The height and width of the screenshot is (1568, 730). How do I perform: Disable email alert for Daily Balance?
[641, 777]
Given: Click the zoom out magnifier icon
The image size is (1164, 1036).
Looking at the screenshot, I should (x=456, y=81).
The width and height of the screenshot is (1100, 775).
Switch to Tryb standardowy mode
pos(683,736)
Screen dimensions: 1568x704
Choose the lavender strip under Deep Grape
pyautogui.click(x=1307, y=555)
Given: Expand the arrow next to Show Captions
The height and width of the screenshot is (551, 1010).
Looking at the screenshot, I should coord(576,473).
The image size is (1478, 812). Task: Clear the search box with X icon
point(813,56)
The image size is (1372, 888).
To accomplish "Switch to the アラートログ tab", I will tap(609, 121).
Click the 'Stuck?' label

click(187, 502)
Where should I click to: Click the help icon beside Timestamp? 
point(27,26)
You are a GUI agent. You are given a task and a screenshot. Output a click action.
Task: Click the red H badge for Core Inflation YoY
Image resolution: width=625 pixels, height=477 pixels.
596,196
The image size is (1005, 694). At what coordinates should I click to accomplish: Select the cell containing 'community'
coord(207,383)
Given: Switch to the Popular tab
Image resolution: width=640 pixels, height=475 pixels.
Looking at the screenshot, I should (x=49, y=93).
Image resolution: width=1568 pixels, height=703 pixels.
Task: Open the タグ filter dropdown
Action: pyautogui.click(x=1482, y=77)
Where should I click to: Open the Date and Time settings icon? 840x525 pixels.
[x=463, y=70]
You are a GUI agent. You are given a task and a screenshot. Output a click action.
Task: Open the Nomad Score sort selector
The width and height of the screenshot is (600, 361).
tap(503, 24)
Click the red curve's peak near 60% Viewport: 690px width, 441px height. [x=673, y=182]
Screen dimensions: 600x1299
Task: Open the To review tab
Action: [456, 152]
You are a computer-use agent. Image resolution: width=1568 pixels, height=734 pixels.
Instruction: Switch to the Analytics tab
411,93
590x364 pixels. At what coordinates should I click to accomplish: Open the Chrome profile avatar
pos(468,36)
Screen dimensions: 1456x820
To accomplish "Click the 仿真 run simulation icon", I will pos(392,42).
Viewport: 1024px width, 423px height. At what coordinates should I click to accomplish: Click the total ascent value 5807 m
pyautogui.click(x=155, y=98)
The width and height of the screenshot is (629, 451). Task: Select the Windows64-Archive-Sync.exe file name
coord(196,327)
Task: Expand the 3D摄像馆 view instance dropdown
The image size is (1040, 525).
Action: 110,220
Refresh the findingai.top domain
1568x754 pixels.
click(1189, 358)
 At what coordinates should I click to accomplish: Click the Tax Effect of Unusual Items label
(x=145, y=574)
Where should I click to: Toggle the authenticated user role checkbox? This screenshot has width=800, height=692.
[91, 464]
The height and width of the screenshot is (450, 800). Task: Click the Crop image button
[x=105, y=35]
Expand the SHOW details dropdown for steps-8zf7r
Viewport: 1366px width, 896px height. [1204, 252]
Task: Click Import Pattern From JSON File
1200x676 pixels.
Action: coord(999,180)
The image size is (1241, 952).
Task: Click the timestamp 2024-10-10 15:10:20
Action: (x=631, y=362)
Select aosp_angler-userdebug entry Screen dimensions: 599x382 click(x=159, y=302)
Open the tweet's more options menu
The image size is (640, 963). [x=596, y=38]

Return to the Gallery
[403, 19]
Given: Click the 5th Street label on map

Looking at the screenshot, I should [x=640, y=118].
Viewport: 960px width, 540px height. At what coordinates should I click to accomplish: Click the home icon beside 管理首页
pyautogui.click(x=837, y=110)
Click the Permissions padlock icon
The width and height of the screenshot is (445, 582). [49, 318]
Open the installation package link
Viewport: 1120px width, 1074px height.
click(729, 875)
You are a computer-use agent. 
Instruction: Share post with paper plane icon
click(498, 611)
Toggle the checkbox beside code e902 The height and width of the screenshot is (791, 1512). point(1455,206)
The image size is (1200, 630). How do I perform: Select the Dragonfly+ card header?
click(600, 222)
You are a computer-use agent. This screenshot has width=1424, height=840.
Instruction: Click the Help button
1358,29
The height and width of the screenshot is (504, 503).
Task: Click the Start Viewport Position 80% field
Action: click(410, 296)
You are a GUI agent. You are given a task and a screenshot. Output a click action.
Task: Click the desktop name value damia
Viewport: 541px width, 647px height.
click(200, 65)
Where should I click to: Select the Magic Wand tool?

● ● ● ● ●

Given instruction:
Copy all of the material above line for line, with no changes.

Result of this task:
The height and width of the screenshot is (1568, 730). How do I perform: Disable email alert for Daily Balance?
[641, 777]
Given: Click the zoom out magnifier icon
The image size is (1164, 1036).
Looking at the screenshot, I should (x=456, y=81).
The width and height of the screenshot is (1100, 775).
Switch to Tryb standardowy mode
pos(683,736)
Screen dimensions: 1568x704
Choose the lavender strip under Deep Grape
pyautogui.click(x=1307, y=555)
Given: Expand the arrow next to Show Captions
The height and width of the screenshot is (551, 1010).
Looking at the screenshot, I should coord(576,473).
The image size is (1478, 812). Task: Clear the search box with X icon
point(813,56)
The image size is (1372, 888).
To accomplish "Switch to the アラートログ tab", I will tap(609, 121).
Click the 'Stuck?' label

click(187, 502)
Where should I click to: Click the help icon beside Timestamp? 
point(27,26)
You are a GUI agent. You are given a task and a screenshot. Output a click action.
Task: Click the red H badge for Core Inflation YoY
Image resolution: width=625 pixels, height=477 pixels.
596,196
The image size is (1005, 694). At what coordinates should I click to accomplish: Select the cell containing 'community'
coord(207,383)
Given: Switch to the Popular tab
Image resolution: width=640 pixels, height=475 pixels.
Looking at the screenshot, I should (x=49, y=93).
Image resolution: width=1568 pixels, height=703 pixels.
Task: Open the タグ filter dropdown
Action: pyautogui.click(x=1482, y=77)
Where should I click to: Open the Date and Time settings icon? 840x525 pixels.
[x=463, y=70]
You are a GUI agent. You are given a task and a screenshot. Output a click action.
Task: Open the Nomad Score sort selector
The width and height of the screenshot is (600, 361).
tap(503, 24)
Click the red curve's peak near 60% Viewport: 690px width, 441px height. [x=673, y=182]
Screen dimensions: 600x1299
Task: Open the To review tab
Action: [456, 152]
You are a computer-use agent. Image resolution: width=1568 pixels, height=734 pixels.
Instruction: Switch to the Analytics tab
411,93
590x364 pixels. At what coordinates should I click to accomplish: Open the Chrome profile avatar
pos(468,36)
Screen dimensions: 1456x820
To accomplish "Click the 仿真 run simulation icon", I will pos(392,42).
Viewport: 1024px width, 423px height. At what coordinates should I click to accomplish: Click the total ascent value 5807 m
pyautogui.click(x=155, y=98)
The width and height of the screenshot is (629, 451). Task: Select the Windows64-Archive-Sync.exe file name
coord(196,327)
Task: Expand the 3D摄像馆 view instance dropdown
The image size is (1040, 525).
Action: 110,220
Refresh the findingai.top domain
1568x754 pixels.
click(1189, 358)
 At what coordinates should I click to accomplish: Click the Tax Effect of Unusual Items label
(x=145, y=574)
Where should I click to: Toggle the authenticated user role checkbox? This screenshot has width=800, height=692.
[91, 464]
The height and width of the screenshot is (450, 800). Task: Click the Crop image button
[x=105, y=35]
Expand the SHOW details dropdown for steps-8zf7r
Viewport: 1366px width, 896px height. [1204, 252]
Task: Click Import Pattern From JSON File
1200x676 pixels.
Action: coord(999,180)
The image size is (1241, 952).
Task: Click the timestamp 2024-10-10 15:10:20
Action: (x=631, y=362)
Select aosp_angler-userdebug entry Screen dimensions: 599x382 click(x=159, y=302)
Open the tweet's more options menu
The image size is (640, 963). [x=596, y=38]

Return to the Gallery
[403, 19]
Given: Click the 5th Street label on map

Looking at the screenshot, I should [x=640, y=118].
Viewport: 960px width, 540px height. At what coordinates should I click to accomplish: Click the home icon beside 管理首页
pyautogui.click(x=837, y=110)
Click the Permissions padlock icon
The width and height of the screenshot is (445, 582). [49, 318]
Open the installation package link
Viewport: 1120px width, 1074px height.
click(729, 875)
You are a computer-use agent. 
Instruction: Share post with paper plane icon
click(498, 611)
Toggle the checkbox beside code e902 The height and width of the screenshot is (791, 1512). point(1455,206)
The image size is (1200, 630). How do I perform: Select the Dragonfly+ card header?
click(600, 222)
You are a computer-use agent. This screenshot has width=1424, height=840.
Instruction: Click the Help button
1358,29
The height and width of the screenshot is (504, 503).
Task: Click the Start Viewport Position 80% field
Action: click(410, 296)
You are a GUI agent. You are given a task and a screenshot. Output a click action.
Task: Click the desktop name value damia
Viewport: 541px width, 647px height.
click(200, 65)
Where should I click to: Select the Magic Wand tool?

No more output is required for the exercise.